The new 2018 Nissan Leaf was revealed this week with an EPA-rated 151 mile range. There’s lots of media outlets and reporters trying to compare the Nissan Leaf with the Tesla Model 3. However, there’s really very little to compare between the Leaf and the Model 3. In fact, here’s why I think the Nissan Leaf and Tesla Model 3 are not competitors and really shouldn’t be compared to each other.
The other issue with the Nissan Leaf is that it’s not a very good car in comparison to other cars out there. In other words, it’s below average. Handling is poor, ride quality is poor, and the car overall really is subpar. I’d rather drive a Honda Accord than a Nissan Leaf, any day.
And that’s where the Model 3 comes in. The Model 3 is in a completely different class of vehicle than the Leaf. The Model 3 is in the luxury compact sports sedan market, where it’s main competitors are the BMW 3 series, Mercedes C class, Audi A4, Lexus IS, Cadillac ATS, etc. The luxury compact sports sedan market is one of the most competitive markets in the auto world with many of the most venerable auto makers vying for position. And Tesla’s aim is to not just to compete with other cars in its class but to make a car that is clearly superior in every way.
And similar to how Tesla has managed to dominate the large luxury sedan market with the Model S, Tesla’s aim is to dominate the luxury compact sport sedan market with the Model 3.
Now, if Tesla wanted to make a cheaper car to compete with the economy cars, they probably could have. But it might not be that great since they would need to make a ton of compromises. Battery costs are still not low enough where they can make a great economy car. That’s why with battery costs where they are, Tesla chose to take on the low-end luxury market (of course this is after succeeding in the mid-high end market).

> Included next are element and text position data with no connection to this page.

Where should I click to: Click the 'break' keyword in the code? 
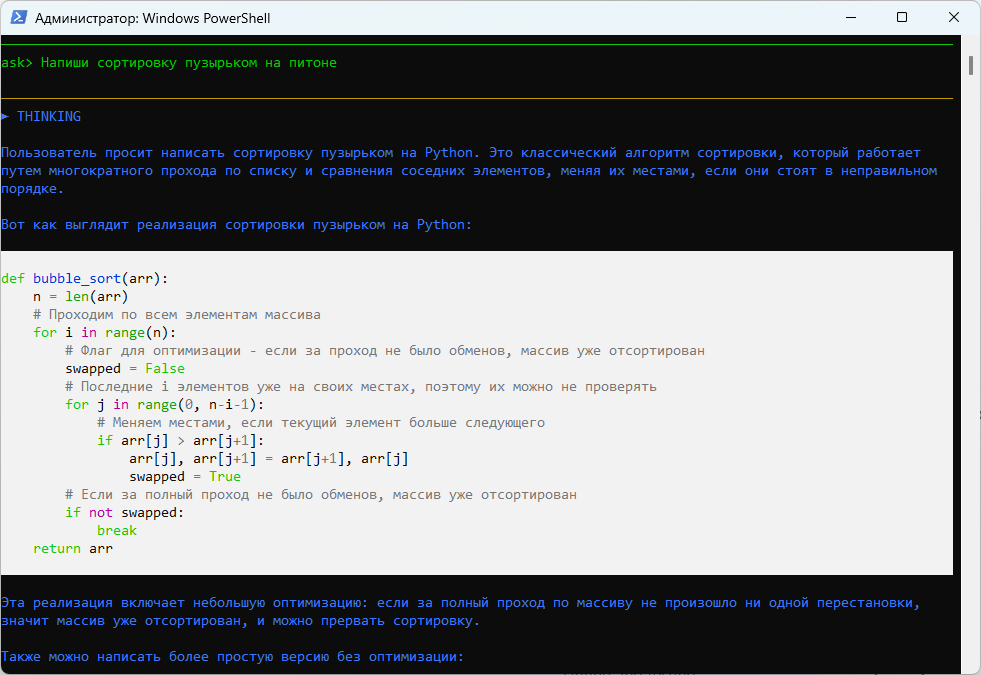click(x=117, y=531)
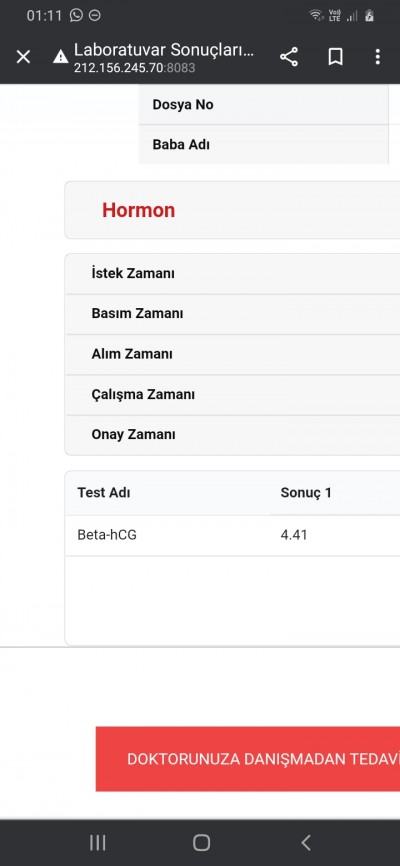Screen dimensions: 400x866
Task: Tap the WhatsApp notification icon in status bar
Action: click(x=76, y=15)
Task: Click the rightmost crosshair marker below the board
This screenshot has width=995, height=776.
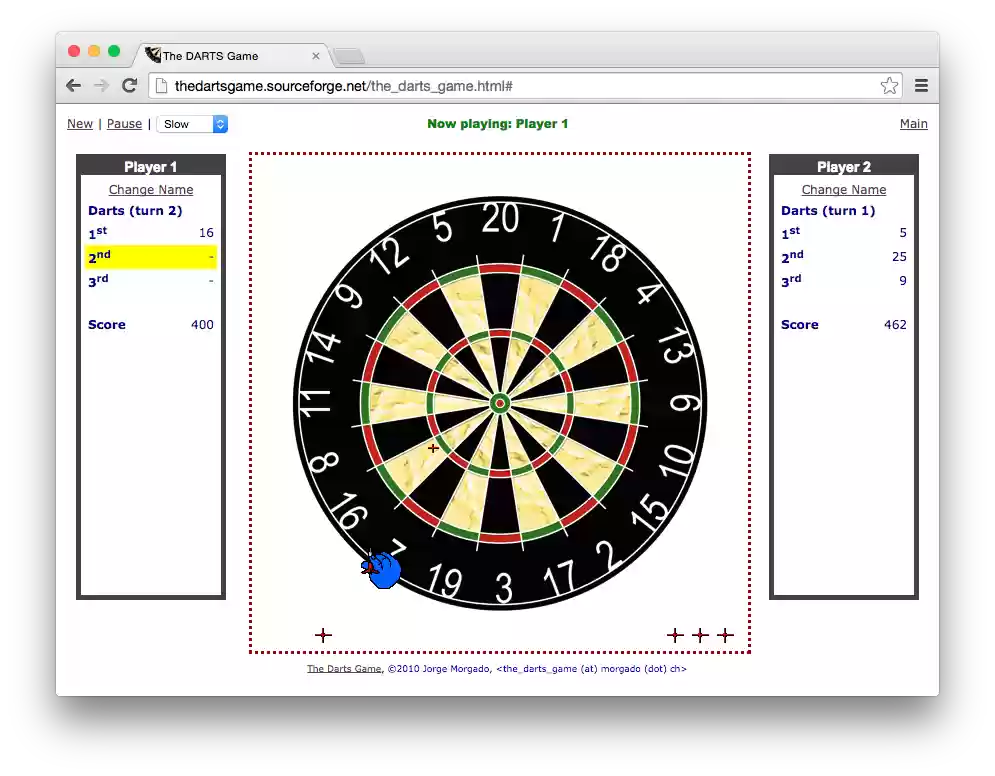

The timing and costs were optimal where Tesla felt they could make a no-compromise amazing car for the $35k-$60k+ market.
And that’s where Tesla is different than other auto makers. Most other auto makers will make a compromised vehicle, especially as compliance vehicles. Take, for example, the BMW i3. Great car in concept. But when you drive it, it’s deeply flawed and compromised. The handling, comfort, performance and ride are all sub-par compared to the BMW 3 series. In Tesla’s view, what’s the point at making a car you know is flawed and sub-par?
This is also why it’s an error to compare most electric vehicles to Tesla. Most manufacturers of EVs are making sub-par, flawed vehicles that don’t compete well with their ICE vehicles. Their motives are more compliance to gain ZEV credits (zero emission vehicle credits) so they can sell more ICE cars.
As time goes on, we’ll likely see a true Model 3 competitor. But I don’t think that’s going to happen for another 5-8 years.
In the meantime, you’ll hear of a lot of EVs that the media portray as a competitor to the Tesla Model 3. But none of them are.
BMW is going to have to make an all-electric car that costs the same as their BWM 3 series but is superior in handling and performance (and also does long-range w/super fast charging). I just don’t see that happening within the next 5 years. I don’t see BMW doing it, and I’m not seeing any other auto manufacturer doing it within that time frame.
Part of the issue if they don’t need to. Their ICE vehicles are selling just fine. And it’s a pain to divert focus and attention to develop a whole different line of vehicles. But the other issue is costs. Battery costs still are high enough where it’s difficult to make an electric car that’s equal to an ICE car at the same price. Most ICE auto makers’ strategy is to wait until battery costs come down and demand for EVs rise, then they’ll take the EV market more seriously.
However, for Tesla waiting isn’t an option. Tesla has decided by imperative that they need to drive down battery costs by increasing scale and driving innovation. And by doing so, they’ve created a new market for their cars. The innovation Tesla is pioneering is not easy. Tesla is controlling the entire supply chain for battery production, from raw materials to finished battery pack, to ensure that costs are driven down enough where it becomes practical and cost-effective enough to include them in a luxury compact sports sedan. Other manufacturers just aren’t as motivated to take those risks.
So, over the next few to several years, the Tesla Model 3 will eat its competitors’ lunch. The car is just a better car in almost every single way compared to its competitors. BMW, Mercedes, Lexus, Audi, etc. will start to feel the pain of their luxury car sales decreasing, and when it’s gets painful enough they’ll start to try to make the effort to make a serious electric car. But by then, Tesla will be years ahead in their competitive advantage of cost, performance, service, and overall brand/experience.
Anyway, I’m not against the Leaf, or the Bolt, or the i3, or whatever EVs are out there. I just don’t think they’re the real thing. But the Model 3 is the real thing. And most people don’t realize it because so few people have driven it yet.
But once they have, word will spread. And the tidal wave will spread. It’s the beginning of the end for ICE. Thanks to the Model 3 and Tesla.